### WORK ORDER
Note the line containing "You are a computer-use"; from it through the last line below, give only those lines again, exactly, both ends included, skipping pictures.

[Collected data entries]
------------------------------------------------

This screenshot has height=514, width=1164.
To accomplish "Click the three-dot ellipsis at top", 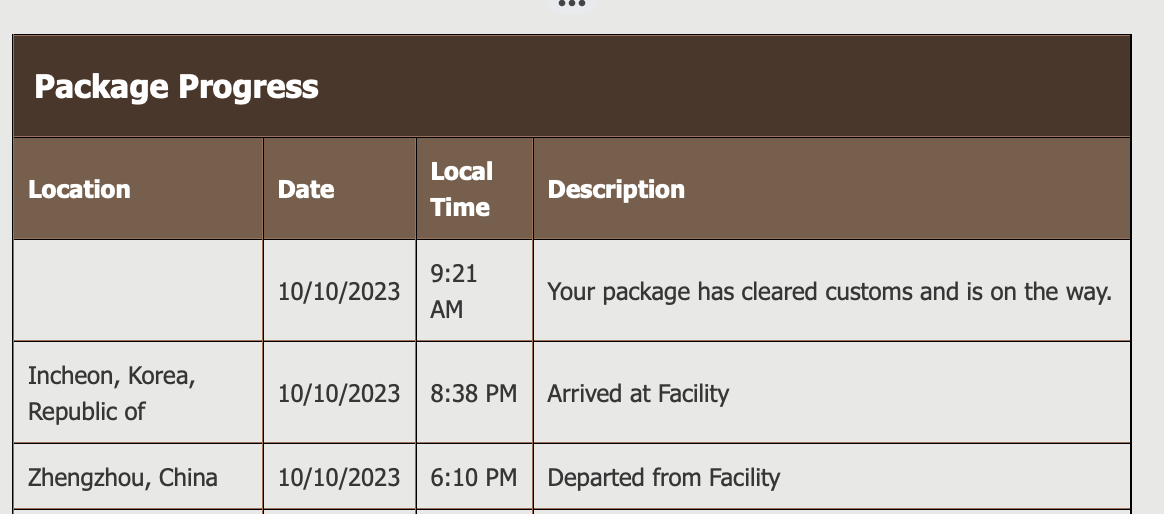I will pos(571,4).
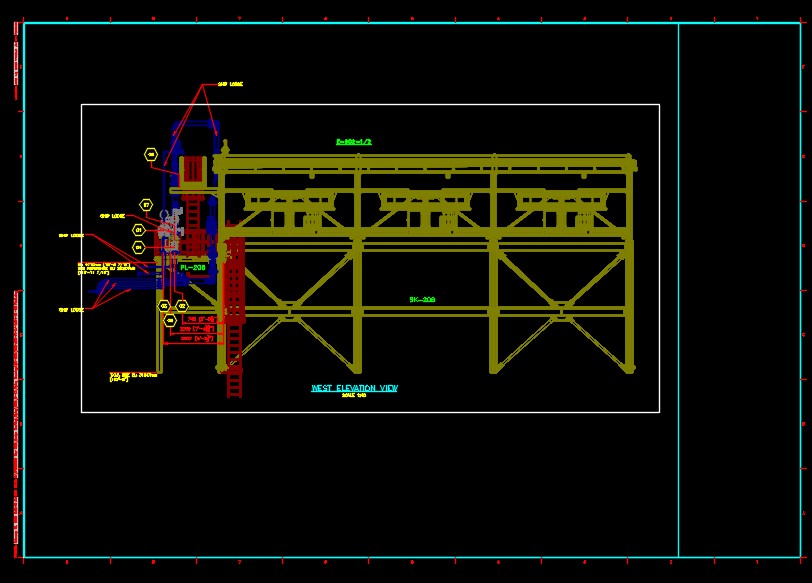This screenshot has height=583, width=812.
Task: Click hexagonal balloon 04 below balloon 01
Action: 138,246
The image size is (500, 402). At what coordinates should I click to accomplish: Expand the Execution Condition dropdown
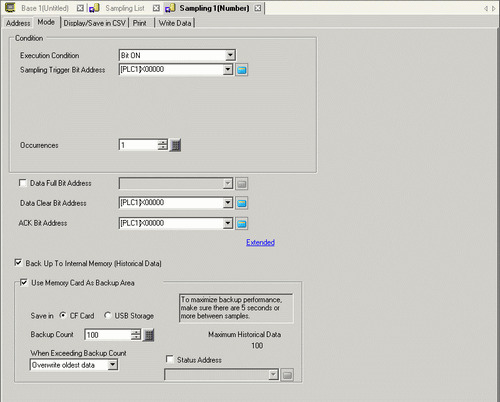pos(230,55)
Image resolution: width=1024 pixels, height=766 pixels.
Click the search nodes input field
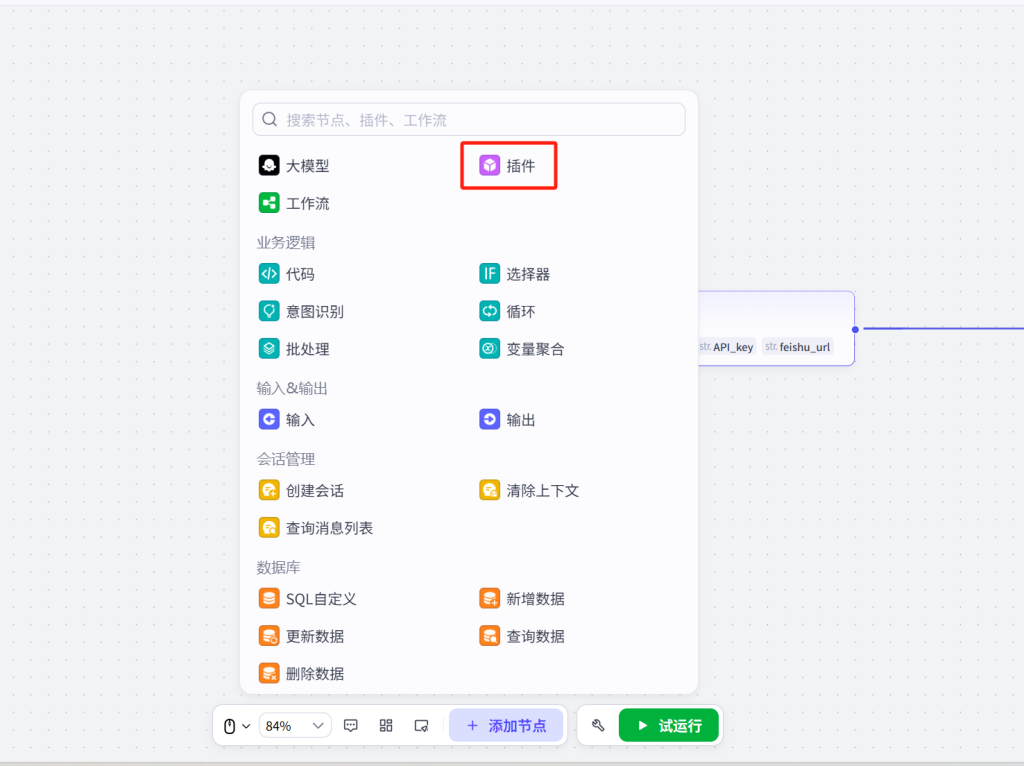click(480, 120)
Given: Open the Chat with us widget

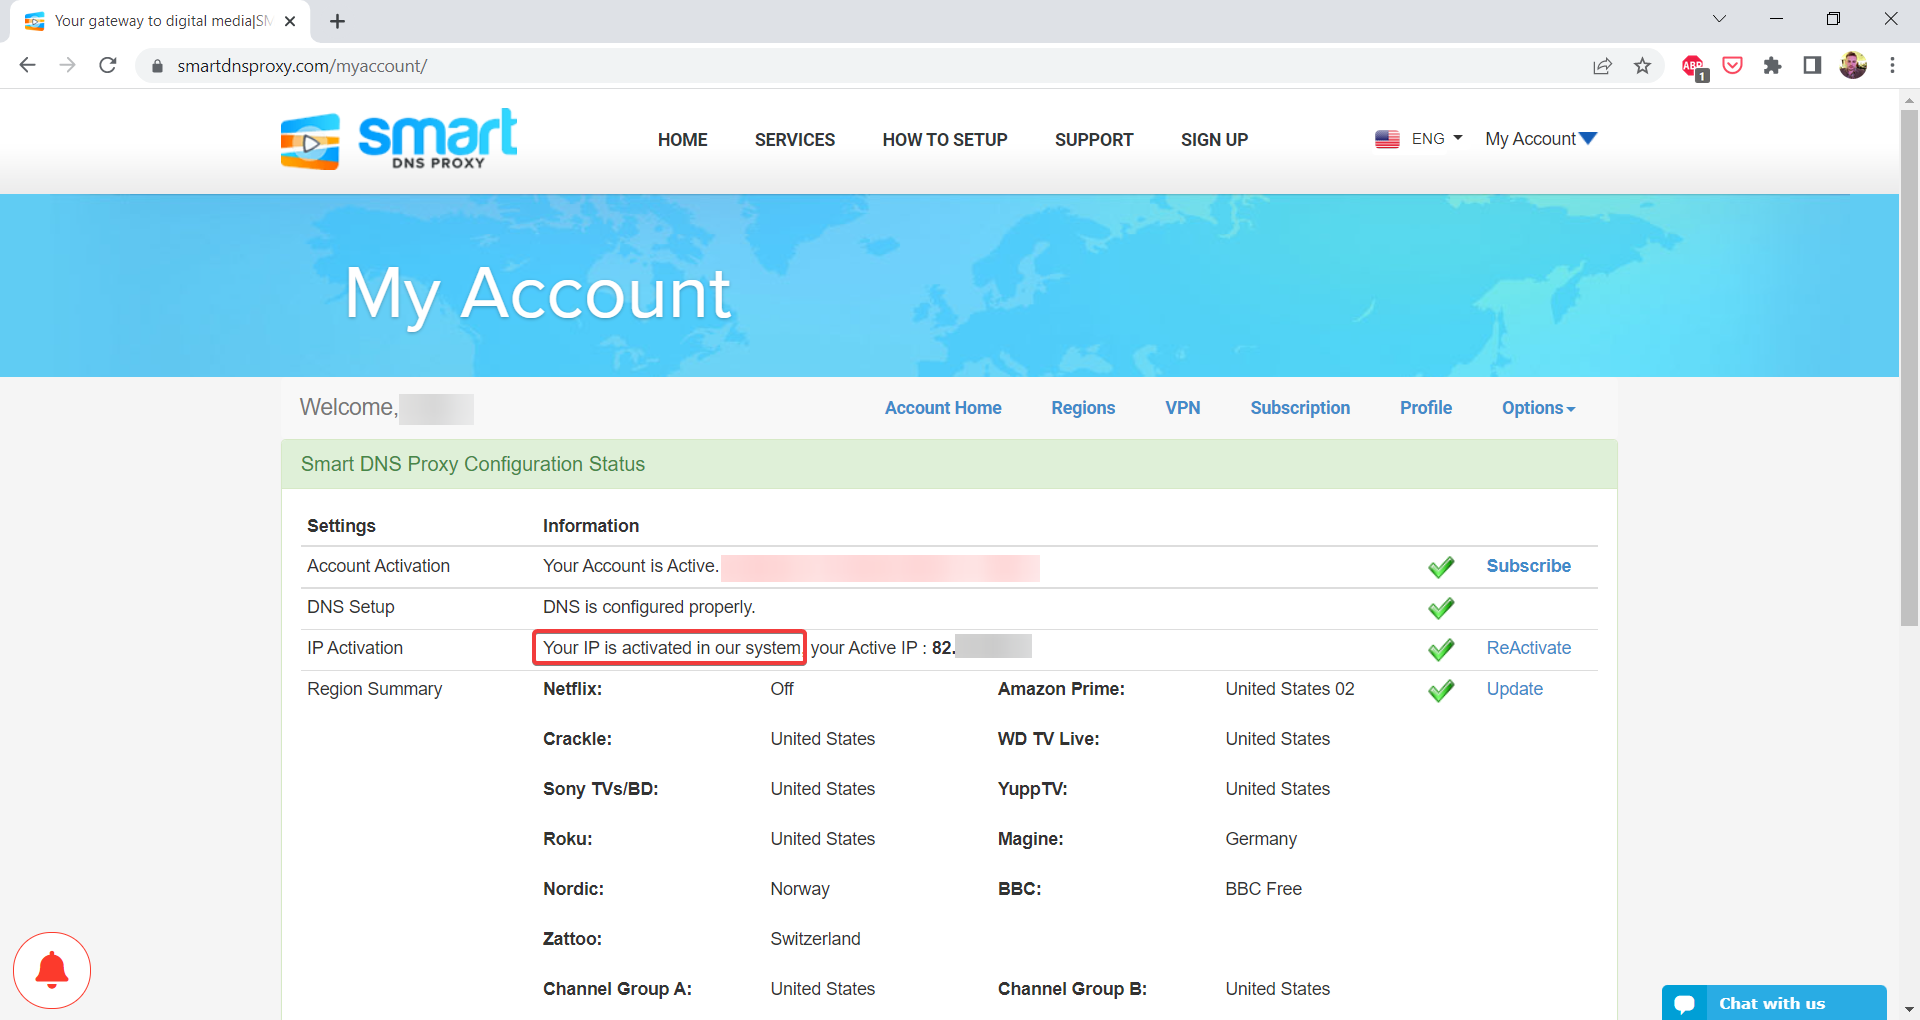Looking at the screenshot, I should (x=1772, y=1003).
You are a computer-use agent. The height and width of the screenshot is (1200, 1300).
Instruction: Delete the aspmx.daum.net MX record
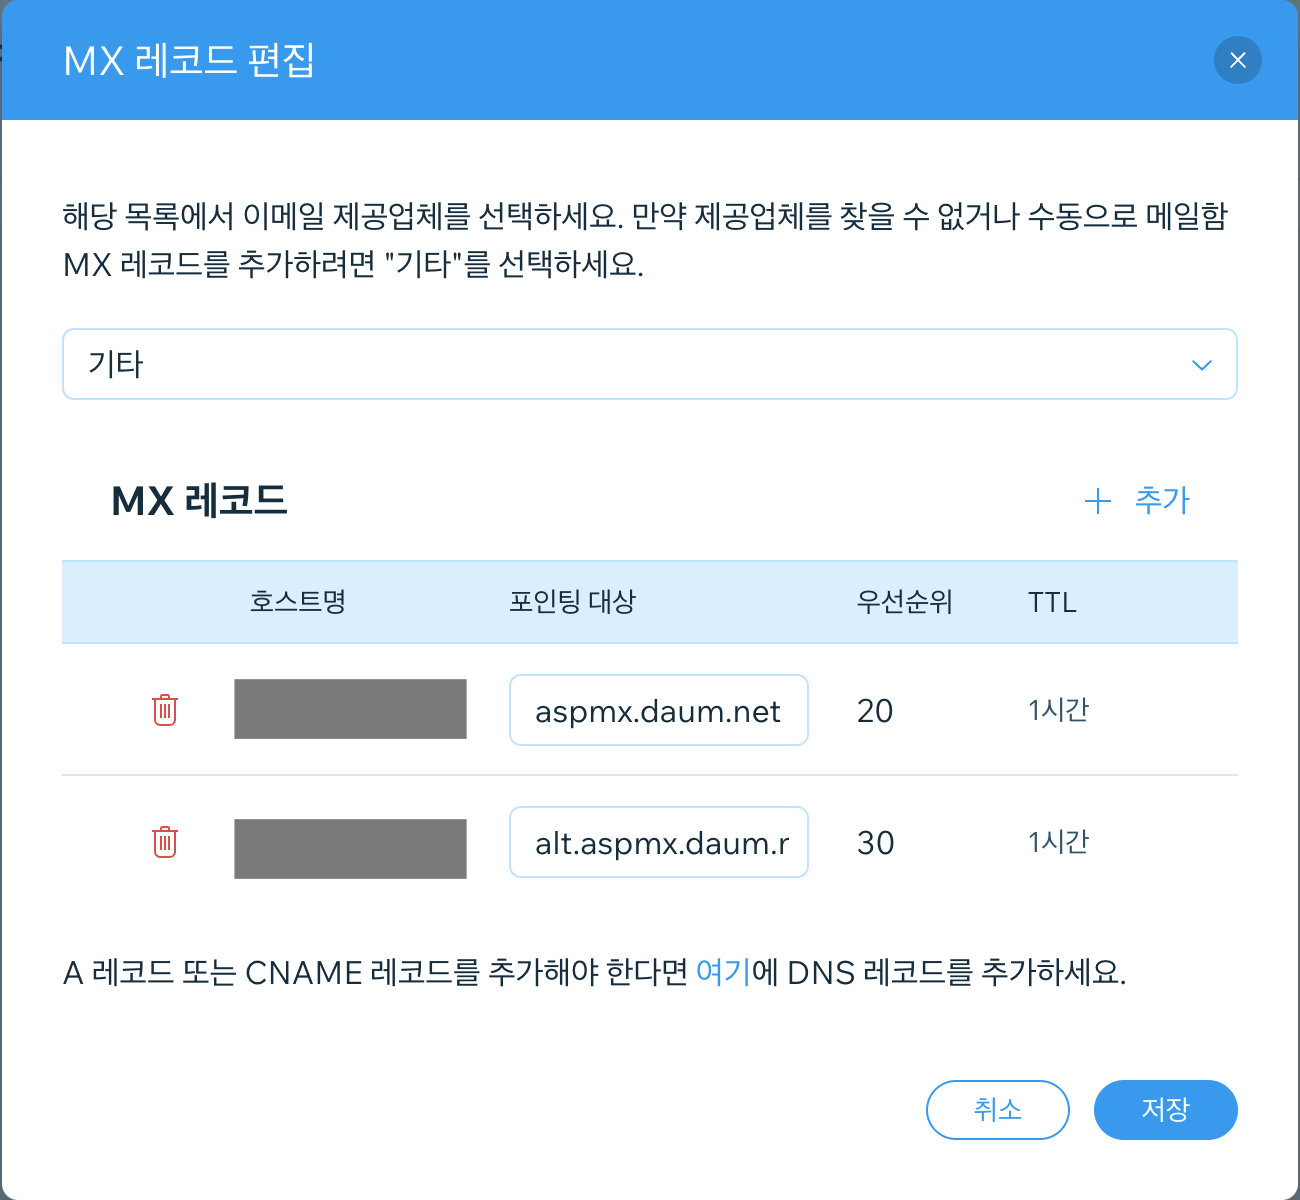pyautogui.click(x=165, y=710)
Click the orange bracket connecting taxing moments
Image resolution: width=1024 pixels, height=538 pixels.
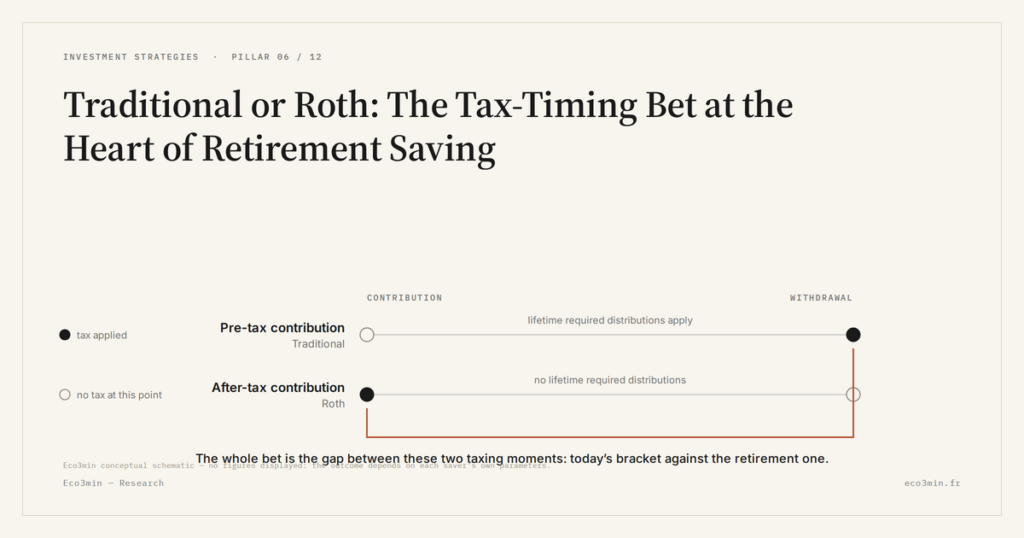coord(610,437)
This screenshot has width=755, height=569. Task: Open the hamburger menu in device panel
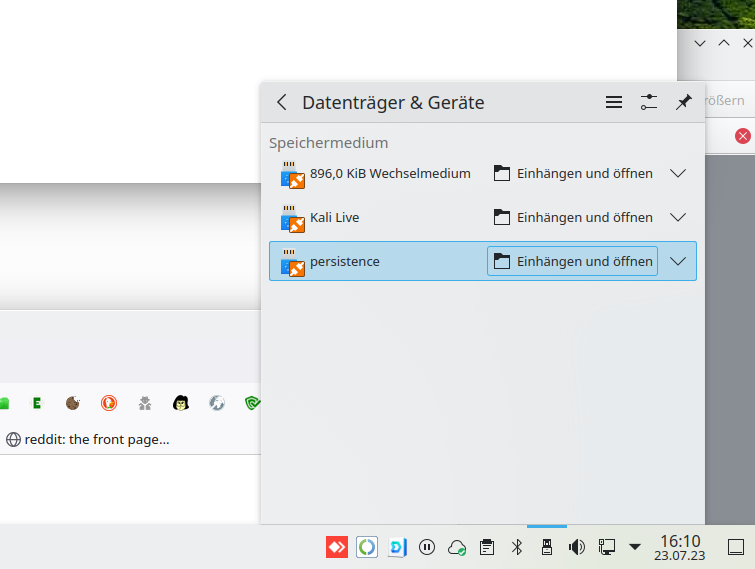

------------------------------------------------

### WRITTEN ANSWER
You are a computer-use agent. The height and width of the screenshot is (1200, 1300).
Instruction: Delete the aspmx.daum.net MX record
pyautogui.click(x=165, y=710)
Click the orange bracket connecting taxing moments
Image resolution: width=1024 pixels, height=538 pixels.
coord(610,437)
This screenshot has width=755, height=569. Task: Open the hamburger menu in device panel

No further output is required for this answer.